What VLM Can Do

VEXTEC’s patented Virtual Life Management system simulates the true degradation physics of materials at the microstructural level. The VLM system uses that data to predict – with an extraordinarily high degree of accuracy – the life cycle of a particular component made from that material. The system can also combine that information with data from all the other components in a product to predict that product’s overall reliability. As a result, VEXTEC is the only company that can rapidly and accurately predict product life cycle behavior – even before that product is ever built. With the Virtual Life Management system, for the first time, you can run your business with complete, accurate visibility. There is nothing more valuable because this information has profound economic consequences for every aspect of your business.

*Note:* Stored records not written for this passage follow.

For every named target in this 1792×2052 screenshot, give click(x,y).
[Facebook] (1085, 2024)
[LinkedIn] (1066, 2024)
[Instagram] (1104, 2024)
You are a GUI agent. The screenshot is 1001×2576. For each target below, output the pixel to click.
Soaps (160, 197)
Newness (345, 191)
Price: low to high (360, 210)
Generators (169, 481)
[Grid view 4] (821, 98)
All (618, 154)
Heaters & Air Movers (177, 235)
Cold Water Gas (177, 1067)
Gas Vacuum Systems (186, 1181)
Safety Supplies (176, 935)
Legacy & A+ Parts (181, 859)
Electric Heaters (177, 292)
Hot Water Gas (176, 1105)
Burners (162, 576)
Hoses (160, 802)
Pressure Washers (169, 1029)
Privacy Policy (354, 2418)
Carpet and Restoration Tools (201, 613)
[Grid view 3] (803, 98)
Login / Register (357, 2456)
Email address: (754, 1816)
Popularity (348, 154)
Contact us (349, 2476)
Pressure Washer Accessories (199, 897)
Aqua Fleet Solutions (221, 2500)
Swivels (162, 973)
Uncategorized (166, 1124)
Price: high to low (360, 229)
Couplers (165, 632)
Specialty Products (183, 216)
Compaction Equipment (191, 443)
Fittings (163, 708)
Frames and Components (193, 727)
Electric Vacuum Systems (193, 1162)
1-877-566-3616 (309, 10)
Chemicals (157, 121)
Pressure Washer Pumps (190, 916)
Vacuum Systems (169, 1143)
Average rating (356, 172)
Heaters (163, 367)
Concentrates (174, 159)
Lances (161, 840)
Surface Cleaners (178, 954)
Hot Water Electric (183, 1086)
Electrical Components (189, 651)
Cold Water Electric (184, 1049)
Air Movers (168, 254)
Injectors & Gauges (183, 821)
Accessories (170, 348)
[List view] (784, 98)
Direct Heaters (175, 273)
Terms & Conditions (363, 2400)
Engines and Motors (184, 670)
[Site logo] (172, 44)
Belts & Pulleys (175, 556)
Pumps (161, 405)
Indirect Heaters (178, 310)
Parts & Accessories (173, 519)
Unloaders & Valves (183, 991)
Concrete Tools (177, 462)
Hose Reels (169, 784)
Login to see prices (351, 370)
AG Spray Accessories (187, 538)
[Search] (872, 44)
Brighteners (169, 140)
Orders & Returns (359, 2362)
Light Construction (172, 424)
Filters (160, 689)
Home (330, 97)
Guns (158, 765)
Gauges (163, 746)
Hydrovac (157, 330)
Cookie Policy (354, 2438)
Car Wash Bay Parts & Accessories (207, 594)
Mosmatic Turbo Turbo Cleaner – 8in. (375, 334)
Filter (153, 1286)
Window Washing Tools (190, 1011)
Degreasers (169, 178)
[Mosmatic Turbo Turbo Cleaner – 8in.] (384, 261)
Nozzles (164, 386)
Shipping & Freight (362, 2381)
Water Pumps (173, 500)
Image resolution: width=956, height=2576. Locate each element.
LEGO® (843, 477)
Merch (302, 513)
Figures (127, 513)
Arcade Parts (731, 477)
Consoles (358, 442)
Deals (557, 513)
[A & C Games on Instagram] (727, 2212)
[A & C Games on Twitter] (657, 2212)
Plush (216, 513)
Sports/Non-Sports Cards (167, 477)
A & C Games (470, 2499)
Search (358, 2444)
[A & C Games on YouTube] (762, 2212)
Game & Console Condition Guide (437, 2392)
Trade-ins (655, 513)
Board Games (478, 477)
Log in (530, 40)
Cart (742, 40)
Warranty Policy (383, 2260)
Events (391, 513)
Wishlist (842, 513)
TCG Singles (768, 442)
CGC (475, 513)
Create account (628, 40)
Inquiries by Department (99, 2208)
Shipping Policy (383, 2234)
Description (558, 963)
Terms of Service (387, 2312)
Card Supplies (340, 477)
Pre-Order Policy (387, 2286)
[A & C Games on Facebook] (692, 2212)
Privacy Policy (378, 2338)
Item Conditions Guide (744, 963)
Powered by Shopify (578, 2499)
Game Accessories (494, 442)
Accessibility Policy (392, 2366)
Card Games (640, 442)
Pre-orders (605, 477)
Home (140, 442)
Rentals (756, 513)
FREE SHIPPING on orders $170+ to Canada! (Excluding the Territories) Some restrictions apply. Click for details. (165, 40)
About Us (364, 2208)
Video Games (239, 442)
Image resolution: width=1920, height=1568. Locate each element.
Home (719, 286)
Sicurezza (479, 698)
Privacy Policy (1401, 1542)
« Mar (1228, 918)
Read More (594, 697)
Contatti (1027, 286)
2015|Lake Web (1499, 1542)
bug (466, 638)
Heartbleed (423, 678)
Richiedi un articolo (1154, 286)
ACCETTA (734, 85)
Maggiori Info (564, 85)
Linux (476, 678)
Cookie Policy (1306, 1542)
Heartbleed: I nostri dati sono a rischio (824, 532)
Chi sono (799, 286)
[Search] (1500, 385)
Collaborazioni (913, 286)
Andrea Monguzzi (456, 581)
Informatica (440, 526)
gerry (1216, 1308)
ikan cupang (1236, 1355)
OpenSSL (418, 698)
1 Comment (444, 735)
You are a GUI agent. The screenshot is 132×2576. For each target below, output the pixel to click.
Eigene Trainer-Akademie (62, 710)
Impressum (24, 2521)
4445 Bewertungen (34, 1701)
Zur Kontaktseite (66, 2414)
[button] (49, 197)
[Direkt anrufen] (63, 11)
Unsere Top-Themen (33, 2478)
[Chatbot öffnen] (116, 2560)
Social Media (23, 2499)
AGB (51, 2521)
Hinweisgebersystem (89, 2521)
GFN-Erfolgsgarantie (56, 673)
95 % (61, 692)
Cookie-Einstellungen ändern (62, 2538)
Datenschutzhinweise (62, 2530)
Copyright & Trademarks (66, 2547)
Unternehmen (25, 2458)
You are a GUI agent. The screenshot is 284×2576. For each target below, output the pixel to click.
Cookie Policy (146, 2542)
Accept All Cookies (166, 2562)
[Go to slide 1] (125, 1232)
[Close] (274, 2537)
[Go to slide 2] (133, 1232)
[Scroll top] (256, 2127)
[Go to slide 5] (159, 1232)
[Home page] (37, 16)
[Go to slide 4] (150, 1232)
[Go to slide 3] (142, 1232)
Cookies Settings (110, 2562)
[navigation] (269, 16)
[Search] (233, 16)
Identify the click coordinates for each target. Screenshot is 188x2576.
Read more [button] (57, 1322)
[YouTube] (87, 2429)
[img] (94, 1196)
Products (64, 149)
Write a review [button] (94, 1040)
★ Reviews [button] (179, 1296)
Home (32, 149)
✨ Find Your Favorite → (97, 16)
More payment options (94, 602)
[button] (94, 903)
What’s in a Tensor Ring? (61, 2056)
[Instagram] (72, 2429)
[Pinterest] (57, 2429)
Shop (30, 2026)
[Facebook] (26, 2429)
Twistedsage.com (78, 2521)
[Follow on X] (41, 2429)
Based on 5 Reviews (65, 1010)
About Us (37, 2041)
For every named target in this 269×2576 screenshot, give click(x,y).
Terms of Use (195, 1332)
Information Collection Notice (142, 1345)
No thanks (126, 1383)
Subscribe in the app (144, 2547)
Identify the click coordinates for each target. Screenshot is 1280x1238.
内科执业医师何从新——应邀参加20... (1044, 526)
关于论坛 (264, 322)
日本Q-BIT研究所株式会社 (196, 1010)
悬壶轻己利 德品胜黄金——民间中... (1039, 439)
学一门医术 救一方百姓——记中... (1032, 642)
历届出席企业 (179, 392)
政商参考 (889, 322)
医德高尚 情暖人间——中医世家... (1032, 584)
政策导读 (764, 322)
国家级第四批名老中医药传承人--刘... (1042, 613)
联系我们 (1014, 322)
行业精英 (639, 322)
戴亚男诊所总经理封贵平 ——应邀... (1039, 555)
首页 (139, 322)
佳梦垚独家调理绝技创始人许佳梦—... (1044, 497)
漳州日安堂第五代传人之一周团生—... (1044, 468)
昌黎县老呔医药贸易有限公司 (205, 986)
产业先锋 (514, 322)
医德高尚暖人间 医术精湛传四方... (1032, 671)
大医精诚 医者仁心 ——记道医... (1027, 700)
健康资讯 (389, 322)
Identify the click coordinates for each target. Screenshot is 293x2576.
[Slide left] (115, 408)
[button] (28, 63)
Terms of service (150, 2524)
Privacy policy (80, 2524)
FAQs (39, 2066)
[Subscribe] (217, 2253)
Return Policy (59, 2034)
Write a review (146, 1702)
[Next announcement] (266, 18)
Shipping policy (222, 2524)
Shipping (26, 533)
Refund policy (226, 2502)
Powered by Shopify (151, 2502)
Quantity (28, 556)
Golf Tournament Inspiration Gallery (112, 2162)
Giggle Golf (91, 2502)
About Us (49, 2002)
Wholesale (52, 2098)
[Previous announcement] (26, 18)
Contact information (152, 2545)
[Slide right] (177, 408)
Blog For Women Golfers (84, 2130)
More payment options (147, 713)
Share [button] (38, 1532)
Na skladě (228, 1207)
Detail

Traditionally, companies made estimates of future product behavior by looking at historical data. Warranty terms and costs, maintenance schedules, product performance, etc., were all determined by what happened in the past. Unfortunately, this information has very little, if any, bearing on what’s going to happen in the future. Using historical data to make predictions about the future like driving down the highway looking only in the rear view mirror. You know where you’ve been. But you have no idea see where you’re going. VEXTEC changes that, forever. Because everything you’re doing can be done better with Virtual Life Management from VEXTEC.

Fleet Durability Prediction

The story of the fleet’s life cycle is told by simulating the individual systems – each made up of individual components working in combination. Overall system failure is nothing more than the failure of any one of a critical number of parts. VEXTEC can determine the behavior and life cycle of any part, and from that, predict system and fleet performance.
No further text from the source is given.